> **Work instruction**
Up through the line that contains "Task: Open Bet", retype the entries exactly, beginning at the very first line.

> **Provided entries**
++++++

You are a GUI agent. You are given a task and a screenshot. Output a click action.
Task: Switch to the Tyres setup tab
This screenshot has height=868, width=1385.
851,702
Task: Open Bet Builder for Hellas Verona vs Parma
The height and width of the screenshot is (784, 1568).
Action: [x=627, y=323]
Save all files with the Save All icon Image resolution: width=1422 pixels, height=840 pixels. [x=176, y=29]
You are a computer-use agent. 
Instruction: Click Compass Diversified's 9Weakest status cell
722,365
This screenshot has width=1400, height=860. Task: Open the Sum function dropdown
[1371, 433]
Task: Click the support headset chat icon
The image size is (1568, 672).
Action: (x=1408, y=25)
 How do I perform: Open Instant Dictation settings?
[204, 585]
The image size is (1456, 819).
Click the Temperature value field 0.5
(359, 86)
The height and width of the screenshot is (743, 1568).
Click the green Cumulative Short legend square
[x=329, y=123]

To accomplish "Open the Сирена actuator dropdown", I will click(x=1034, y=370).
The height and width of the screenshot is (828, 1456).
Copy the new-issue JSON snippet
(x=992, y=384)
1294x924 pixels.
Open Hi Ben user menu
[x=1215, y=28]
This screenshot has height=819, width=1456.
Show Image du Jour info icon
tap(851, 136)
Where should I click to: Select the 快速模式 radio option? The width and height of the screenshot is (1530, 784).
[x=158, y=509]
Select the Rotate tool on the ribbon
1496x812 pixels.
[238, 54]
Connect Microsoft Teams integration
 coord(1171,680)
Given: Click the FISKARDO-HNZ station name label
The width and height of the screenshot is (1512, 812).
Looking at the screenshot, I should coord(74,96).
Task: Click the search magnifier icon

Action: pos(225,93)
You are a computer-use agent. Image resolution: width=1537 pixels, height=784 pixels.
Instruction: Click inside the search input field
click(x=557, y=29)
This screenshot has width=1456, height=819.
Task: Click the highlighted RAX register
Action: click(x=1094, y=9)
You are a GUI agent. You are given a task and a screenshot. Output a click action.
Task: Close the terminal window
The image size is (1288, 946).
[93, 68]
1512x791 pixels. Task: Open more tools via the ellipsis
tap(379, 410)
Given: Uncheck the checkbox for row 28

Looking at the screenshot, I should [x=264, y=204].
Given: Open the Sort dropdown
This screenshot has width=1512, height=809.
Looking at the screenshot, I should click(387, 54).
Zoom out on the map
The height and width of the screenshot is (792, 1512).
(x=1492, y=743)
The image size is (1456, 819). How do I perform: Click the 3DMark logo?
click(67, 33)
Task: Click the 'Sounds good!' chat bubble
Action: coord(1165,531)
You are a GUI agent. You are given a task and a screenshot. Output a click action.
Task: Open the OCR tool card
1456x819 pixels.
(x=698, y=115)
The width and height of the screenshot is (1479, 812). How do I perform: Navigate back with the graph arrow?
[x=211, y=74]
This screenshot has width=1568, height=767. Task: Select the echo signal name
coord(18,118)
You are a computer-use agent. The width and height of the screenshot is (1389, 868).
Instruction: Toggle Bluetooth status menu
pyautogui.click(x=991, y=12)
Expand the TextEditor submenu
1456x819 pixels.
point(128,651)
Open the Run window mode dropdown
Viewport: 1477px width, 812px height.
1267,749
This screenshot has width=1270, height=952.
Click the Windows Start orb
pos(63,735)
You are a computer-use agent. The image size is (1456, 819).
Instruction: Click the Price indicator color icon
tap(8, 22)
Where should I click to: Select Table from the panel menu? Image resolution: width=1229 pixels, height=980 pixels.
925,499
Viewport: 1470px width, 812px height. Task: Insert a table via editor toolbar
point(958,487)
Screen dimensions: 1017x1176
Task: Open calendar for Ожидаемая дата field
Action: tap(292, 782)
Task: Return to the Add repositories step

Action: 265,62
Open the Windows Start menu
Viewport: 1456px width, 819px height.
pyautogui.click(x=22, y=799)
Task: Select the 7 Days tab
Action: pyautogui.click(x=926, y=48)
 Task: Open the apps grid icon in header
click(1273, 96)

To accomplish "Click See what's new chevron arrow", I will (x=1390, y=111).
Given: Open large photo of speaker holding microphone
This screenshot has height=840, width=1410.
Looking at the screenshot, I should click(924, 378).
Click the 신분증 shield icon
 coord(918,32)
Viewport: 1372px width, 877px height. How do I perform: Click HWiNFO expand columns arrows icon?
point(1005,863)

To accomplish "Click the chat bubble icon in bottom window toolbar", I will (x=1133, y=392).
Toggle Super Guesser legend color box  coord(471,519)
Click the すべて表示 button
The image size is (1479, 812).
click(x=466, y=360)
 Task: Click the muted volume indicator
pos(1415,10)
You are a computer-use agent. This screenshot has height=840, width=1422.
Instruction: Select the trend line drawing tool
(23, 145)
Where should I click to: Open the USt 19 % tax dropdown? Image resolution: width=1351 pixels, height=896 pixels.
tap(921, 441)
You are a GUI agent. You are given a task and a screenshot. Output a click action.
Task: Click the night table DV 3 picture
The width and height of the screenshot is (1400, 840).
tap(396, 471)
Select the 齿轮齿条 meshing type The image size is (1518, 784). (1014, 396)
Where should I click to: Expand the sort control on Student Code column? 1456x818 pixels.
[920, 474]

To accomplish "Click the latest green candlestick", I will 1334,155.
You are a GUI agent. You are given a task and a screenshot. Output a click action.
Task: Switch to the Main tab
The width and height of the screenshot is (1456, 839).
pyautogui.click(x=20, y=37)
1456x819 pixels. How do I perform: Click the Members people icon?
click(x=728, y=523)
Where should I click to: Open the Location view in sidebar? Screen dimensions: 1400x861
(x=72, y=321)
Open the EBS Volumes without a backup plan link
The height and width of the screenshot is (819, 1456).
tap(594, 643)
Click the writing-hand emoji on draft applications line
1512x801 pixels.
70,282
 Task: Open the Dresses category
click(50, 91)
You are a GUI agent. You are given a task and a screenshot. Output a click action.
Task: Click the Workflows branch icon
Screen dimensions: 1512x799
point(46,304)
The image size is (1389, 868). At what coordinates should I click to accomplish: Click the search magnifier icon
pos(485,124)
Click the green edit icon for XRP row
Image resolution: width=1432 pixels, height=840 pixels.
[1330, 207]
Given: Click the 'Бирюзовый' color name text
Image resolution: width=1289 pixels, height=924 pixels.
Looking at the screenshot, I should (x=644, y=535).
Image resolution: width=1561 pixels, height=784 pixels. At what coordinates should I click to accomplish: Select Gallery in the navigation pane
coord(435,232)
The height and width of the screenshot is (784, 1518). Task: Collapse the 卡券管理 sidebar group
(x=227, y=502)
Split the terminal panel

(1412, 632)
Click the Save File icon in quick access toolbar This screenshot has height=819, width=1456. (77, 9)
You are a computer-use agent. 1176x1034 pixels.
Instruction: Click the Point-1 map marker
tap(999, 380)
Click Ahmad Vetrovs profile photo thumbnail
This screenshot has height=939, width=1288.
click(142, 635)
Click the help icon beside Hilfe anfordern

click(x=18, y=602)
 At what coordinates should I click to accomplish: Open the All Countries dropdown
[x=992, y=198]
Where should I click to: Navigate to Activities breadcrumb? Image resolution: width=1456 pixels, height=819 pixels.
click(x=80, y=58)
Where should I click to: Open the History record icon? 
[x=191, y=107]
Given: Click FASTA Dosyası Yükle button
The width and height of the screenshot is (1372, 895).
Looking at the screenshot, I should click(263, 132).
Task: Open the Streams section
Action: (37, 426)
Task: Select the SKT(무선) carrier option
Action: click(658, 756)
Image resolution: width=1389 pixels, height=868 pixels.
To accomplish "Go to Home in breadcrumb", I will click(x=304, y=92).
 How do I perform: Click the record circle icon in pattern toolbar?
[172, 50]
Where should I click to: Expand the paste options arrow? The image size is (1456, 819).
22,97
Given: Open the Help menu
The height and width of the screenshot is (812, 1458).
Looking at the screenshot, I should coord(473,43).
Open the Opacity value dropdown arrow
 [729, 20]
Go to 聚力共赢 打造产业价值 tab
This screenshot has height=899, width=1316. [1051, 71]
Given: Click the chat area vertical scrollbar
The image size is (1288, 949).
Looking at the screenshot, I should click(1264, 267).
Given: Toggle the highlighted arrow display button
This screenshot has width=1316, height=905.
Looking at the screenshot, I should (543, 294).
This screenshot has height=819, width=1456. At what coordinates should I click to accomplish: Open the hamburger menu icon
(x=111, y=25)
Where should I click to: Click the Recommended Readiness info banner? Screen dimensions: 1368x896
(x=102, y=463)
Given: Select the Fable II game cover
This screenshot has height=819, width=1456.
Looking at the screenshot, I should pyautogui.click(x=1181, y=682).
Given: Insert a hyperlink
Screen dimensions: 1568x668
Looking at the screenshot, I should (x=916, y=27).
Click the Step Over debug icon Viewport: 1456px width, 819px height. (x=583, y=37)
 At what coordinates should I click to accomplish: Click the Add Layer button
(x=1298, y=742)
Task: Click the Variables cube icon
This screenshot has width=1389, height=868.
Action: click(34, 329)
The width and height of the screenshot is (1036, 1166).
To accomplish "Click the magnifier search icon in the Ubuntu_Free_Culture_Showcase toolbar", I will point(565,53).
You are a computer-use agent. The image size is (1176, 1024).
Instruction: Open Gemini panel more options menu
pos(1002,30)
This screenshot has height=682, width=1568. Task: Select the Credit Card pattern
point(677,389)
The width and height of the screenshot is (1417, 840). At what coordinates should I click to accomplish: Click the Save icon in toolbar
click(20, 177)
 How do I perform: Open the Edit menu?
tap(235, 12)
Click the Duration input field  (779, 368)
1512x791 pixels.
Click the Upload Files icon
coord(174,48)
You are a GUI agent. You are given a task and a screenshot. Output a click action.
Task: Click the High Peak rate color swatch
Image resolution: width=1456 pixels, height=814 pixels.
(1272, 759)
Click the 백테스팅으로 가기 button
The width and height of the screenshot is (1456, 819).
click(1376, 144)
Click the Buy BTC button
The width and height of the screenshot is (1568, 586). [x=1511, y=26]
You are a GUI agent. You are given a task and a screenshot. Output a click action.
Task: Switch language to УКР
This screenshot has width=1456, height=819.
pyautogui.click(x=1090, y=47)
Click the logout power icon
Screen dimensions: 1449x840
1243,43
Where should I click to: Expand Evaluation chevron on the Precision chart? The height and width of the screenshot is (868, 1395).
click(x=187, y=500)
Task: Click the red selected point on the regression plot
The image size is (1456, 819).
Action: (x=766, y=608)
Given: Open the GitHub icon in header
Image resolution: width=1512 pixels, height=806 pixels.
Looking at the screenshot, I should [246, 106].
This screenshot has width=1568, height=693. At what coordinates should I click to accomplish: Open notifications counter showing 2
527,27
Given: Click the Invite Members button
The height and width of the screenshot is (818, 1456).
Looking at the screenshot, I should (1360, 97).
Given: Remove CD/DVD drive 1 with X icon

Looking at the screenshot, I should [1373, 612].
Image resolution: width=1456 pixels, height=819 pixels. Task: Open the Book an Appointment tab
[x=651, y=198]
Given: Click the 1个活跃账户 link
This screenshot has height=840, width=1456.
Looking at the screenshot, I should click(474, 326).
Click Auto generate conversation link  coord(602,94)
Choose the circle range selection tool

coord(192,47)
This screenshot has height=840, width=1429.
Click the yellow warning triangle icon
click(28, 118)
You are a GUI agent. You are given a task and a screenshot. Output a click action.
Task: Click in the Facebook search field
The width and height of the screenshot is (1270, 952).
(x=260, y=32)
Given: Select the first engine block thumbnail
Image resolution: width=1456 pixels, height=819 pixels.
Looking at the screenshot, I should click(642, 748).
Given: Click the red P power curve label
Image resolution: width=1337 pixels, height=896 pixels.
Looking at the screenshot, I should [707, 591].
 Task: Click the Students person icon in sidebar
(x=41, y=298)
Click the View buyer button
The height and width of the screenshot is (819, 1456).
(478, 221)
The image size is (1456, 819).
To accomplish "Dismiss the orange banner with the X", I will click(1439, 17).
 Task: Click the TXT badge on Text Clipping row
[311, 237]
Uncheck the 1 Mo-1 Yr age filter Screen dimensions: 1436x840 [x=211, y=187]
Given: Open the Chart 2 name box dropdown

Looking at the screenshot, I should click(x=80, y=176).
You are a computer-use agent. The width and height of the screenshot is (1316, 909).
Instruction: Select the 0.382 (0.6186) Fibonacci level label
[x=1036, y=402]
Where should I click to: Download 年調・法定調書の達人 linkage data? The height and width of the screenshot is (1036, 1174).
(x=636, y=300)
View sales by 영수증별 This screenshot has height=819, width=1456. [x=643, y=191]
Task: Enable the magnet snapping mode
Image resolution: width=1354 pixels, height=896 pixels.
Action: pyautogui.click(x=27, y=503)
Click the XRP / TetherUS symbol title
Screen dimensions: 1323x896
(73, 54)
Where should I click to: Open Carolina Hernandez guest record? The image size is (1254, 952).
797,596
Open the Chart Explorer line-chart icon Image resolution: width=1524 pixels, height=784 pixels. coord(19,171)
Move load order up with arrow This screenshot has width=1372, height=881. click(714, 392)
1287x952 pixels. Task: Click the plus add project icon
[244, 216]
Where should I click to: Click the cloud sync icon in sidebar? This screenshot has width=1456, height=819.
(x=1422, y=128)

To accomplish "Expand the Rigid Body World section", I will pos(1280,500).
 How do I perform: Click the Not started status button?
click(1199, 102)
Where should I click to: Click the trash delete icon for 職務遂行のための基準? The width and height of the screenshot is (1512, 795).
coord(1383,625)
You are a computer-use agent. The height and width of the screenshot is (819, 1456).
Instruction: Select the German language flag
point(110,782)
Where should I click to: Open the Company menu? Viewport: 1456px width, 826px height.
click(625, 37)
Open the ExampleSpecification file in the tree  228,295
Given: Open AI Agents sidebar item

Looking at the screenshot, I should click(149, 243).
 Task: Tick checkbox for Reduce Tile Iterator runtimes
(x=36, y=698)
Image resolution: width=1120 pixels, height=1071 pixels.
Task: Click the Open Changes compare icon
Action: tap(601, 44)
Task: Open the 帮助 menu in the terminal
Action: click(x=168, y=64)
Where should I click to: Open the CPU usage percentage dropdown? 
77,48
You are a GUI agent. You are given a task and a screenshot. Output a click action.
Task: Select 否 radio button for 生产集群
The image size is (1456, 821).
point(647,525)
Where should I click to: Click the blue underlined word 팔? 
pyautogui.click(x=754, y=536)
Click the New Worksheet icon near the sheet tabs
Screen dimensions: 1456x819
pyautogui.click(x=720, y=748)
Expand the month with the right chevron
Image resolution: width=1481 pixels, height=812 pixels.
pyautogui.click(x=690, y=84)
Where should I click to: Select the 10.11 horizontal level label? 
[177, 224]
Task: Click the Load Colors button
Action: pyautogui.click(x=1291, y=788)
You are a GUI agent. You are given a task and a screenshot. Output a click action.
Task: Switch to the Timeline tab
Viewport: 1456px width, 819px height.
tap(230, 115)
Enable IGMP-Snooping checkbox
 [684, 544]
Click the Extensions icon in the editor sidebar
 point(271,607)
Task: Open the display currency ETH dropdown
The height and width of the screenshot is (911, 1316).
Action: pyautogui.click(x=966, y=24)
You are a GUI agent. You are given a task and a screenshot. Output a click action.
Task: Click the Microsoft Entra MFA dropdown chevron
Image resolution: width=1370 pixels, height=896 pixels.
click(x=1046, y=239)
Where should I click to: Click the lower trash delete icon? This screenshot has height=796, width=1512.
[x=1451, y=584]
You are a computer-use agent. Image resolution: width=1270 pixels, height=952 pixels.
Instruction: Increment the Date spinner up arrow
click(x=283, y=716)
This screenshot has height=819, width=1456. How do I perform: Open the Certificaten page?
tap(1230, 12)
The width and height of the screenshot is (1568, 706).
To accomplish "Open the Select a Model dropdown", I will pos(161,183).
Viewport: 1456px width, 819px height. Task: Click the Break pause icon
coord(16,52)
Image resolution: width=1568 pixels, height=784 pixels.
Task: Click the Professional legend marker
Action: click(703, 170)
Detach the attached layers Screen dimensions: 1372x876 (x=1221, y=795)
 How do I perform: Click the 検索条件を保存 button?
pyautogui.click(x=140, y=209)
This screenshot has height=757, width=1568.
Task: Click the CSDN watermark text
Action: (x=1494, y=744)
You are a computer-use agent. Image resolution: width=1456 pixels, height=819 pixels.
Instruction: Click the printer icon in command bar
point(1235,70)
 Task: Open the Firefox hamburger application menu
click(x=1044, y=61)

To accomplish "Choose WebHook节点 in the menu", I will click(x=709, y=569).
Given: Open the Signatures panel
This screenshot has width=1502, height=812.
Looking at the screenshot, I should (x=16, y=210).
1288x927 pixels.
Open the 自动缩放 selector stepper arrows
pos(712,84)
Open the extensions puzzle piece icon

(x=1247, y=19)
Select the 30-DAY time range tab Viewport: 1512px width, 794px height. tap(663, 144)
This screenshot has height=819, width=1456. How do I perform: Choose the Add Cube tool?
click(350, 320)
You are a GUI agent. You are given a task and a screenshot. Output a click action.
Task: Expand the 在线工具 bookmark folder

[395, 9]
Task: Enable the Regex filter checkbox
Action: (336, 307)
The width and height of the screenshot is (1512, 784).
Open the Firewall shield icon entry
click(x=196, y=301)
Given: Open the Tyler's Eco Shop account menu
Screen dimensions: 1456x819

++++++

> **Expected output**
You are a GUI agent. You are given a task and a screenshot. Output a click action.
Task: Switch to the Tyres setup tab
This screenshot has height=868, width=1385.
851,702
Task: Open Bet Builder for Hellas Verona vs Parma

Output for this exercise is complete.